Apr 18 2011
A UK-India project is aimed at obtaining a greater understanding of the factors which affect fuel cell performance and durability, particularly in relation to using readily available fuels, including waste biogas.
Professor Mark Ormerod, of Keele University's Research Institute for the Environment, Physical Sciences and Applied Mathematics, is heading a collaborative team of six leading research groups from the UK and India that has been awarded c. £1.35million from the UK Engineering and Physical Sciences Research Council and the Indian Department of Science and Technology, funding a collaborative three year research project entitled, ‘Modelling Accelerated Ageing and Degradation of Solid Oxide Fuel Cells’.

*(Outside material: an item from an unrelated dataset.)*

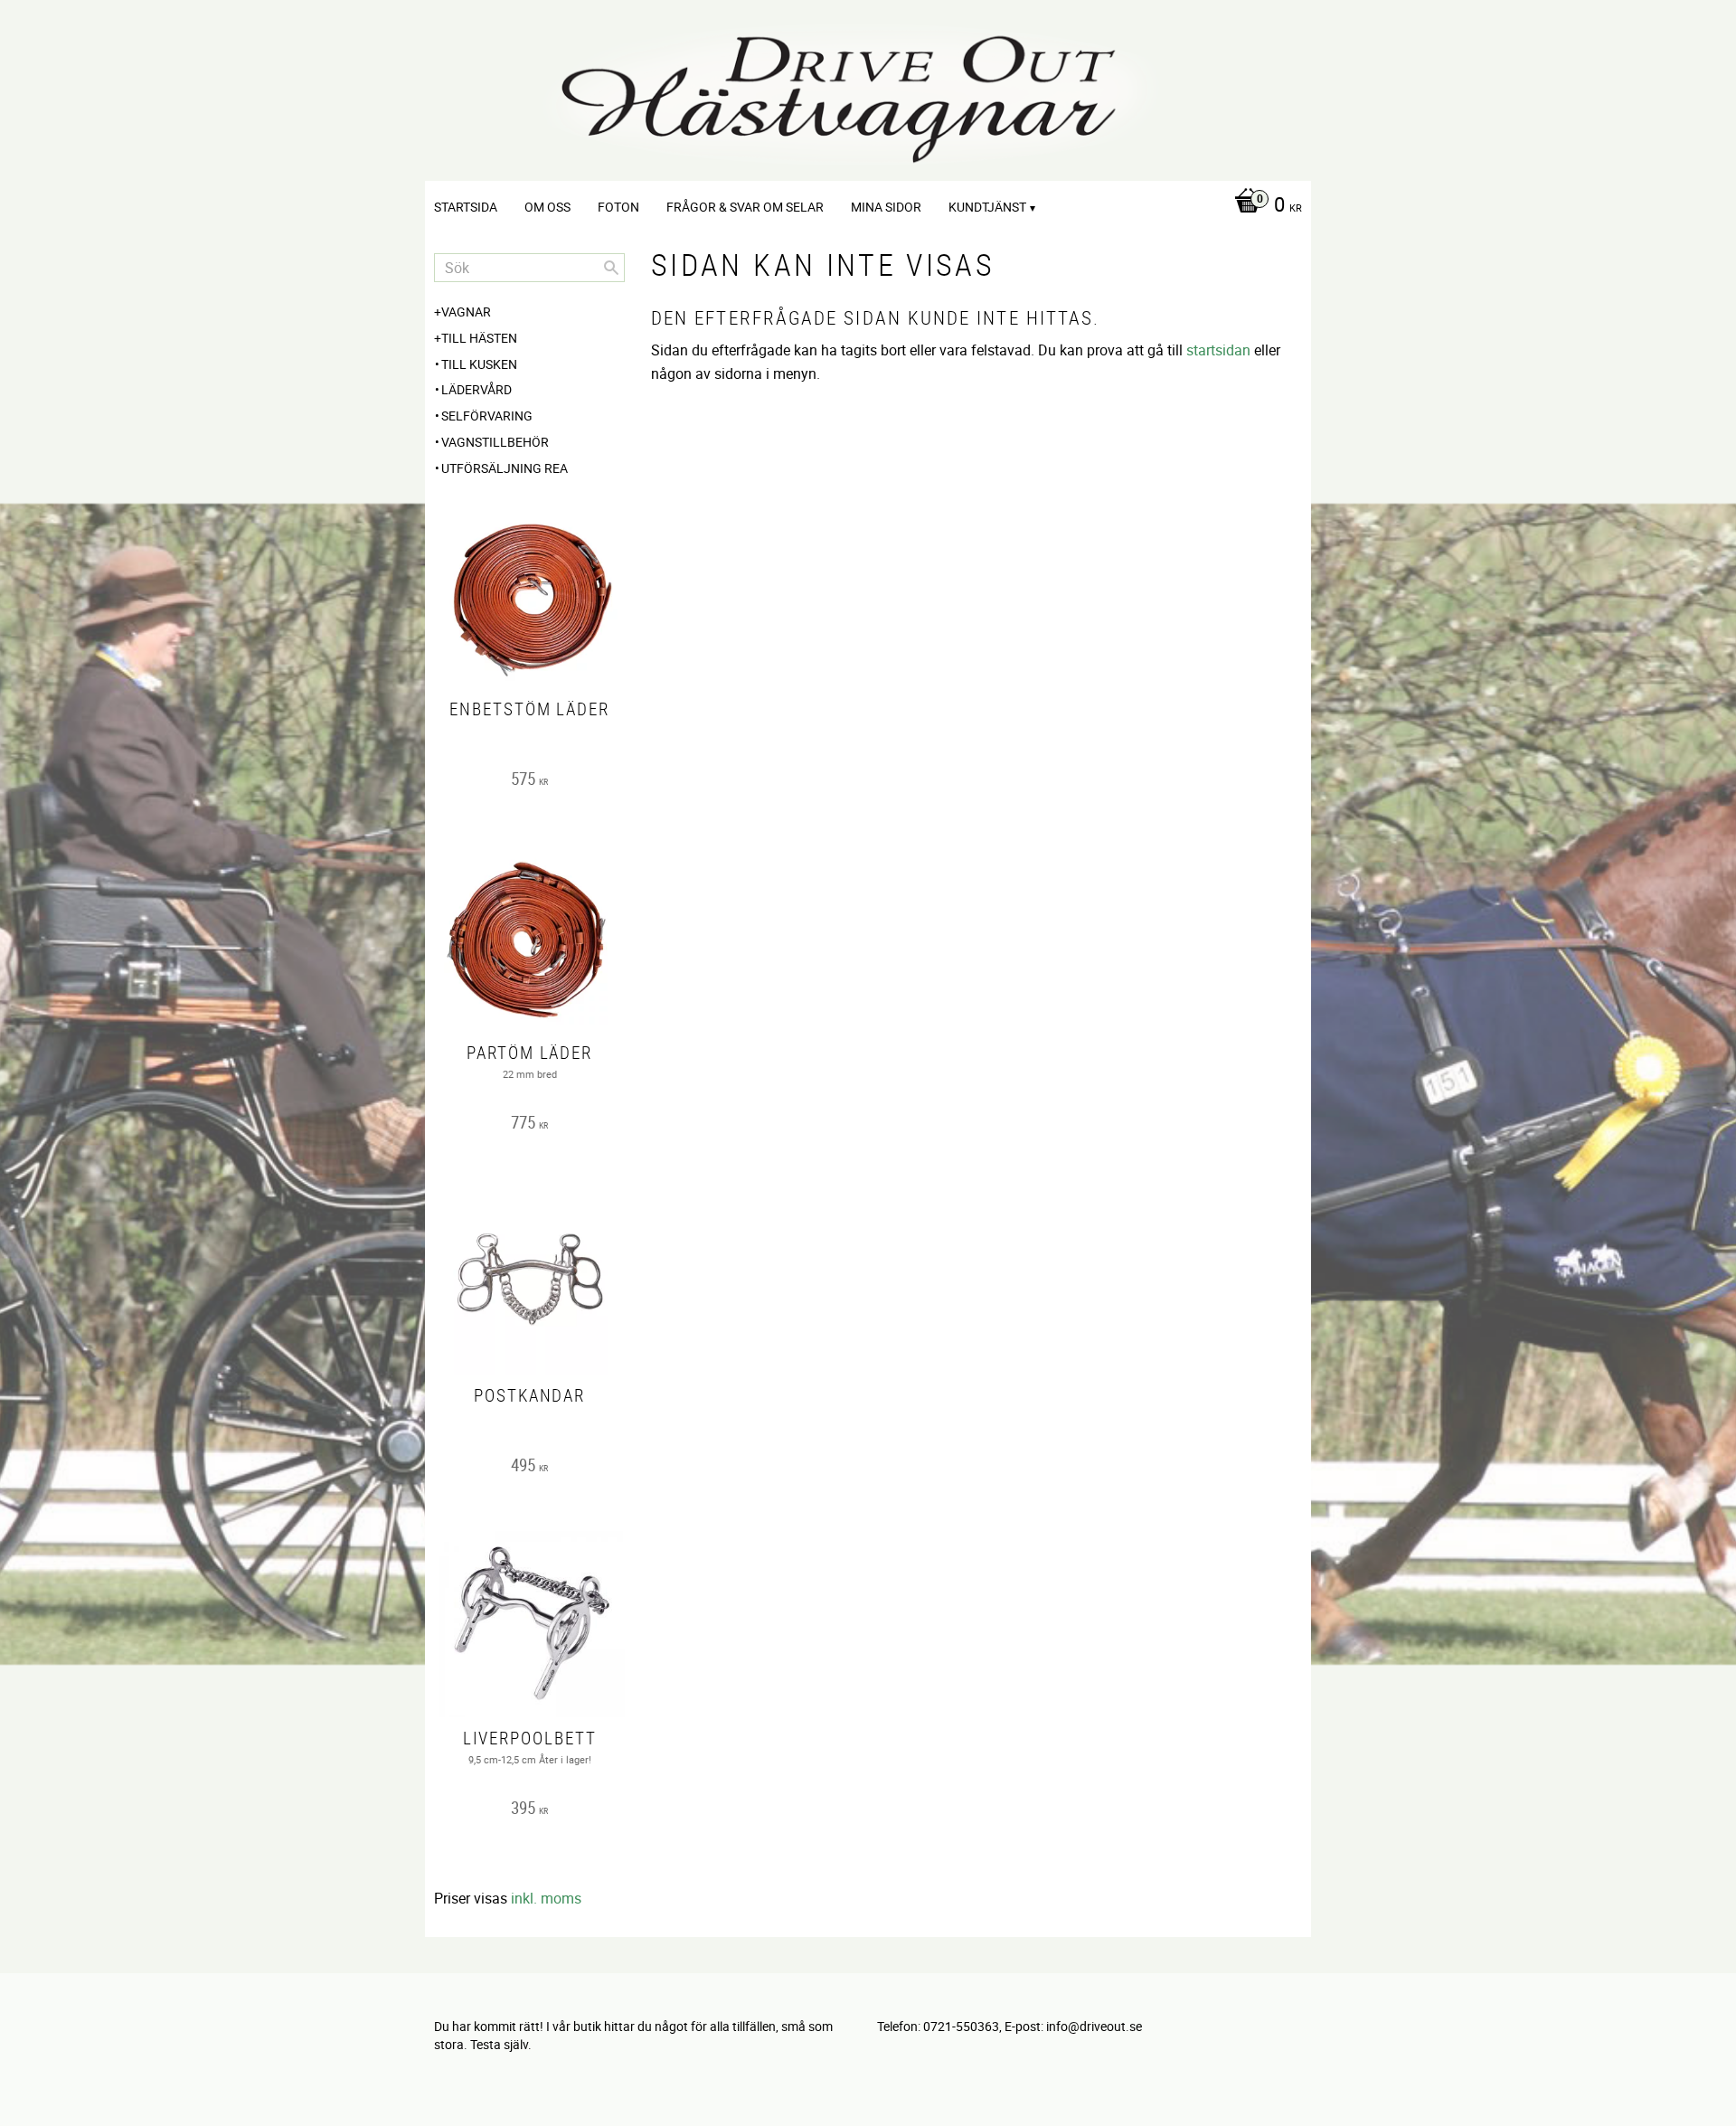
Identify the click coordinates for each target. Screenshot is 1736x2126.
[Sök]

The Keele-led project is aimed at obtaining a greater understanding of the factors which affect fuel cell performance and durability, particularly in relation to using readily available fuels, including waste biogas.
It is one of three proposals funded under the new RCUK UK-India Low Carbon Technology Initiative, and includes Keele, Birmingham and Loughborough universities as UK partners, and three Indian Institutes of Technology, IIT Madras, IIT Delhi and IIT Hyderabad.
The initiative is particularly aimed at establishing collaborative research between internationally leading UK and Indian researchers in low carbon technologies, placing considerable emphasis on collaborative visits and exchange of researchers.
The project will fund nine senior research scientists from India, as well as research students, who will make extended research visits to the UK partners.